## START SUPPLIED MATERIAL

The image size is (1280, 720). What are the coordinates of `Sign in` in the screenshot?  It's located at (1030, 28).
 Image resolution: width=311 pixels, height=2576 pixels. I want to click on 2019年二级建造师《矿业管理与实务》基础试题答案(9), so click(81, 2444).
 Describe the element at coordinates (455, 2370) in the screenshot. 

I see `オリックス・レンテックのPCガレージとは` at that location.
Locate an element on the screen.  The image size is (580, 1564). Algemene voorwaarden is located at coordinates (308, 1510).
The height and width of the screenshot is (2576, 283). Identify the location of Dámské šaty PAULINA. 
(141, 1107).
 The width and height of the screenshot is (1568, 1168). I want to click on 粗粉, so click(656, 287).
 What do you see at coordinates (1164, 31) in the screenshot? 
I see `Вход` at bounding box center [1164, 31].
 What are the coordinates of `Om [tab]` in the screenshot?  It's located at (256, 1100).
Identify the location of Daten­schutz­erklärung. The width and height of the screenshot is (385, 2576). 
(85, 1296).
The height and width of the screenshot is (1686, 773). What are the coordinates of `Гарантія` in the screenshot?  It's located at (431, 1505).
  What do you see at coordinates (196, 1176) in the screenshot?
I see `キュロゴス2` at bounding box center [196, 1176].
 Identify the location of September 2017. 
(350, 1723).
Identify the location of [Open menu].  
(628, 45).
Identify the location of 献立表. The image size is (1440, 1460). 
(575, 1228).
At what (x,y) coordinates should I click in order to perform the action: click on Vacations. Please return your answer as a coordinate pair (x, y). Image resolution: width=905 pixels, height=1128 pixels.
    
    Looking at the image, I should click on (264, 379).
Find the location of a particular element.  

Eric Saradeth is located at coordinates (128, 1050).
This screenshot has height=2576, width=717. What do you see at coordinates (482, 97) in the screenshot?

## END SUPPLIED MATERIAL

* WHAT IS EXPECTED
Write out, without any changes, the items from the line containing "The height and width of the screenshot is (1686, 773)." through the line containing "(575, 1228).", including both of those lines.

* FINAL RESULT
The height and width of the screenshot is (1686, 773). What are the coordinates of `Гарантія` in the screenshot?  It's located at (431, 1505).
  What do you see at coordinates (196, 1176) in the screenshot?
I see `キュロゴス2` at bounding box center [196, 1176].
 Identify the location of September 2017. 
(350, 1723).
Identify the location of [Open menu].  
(628, 45).
Identify the location of 献立表. The image size is (1440, 1460). 
(575, 1228).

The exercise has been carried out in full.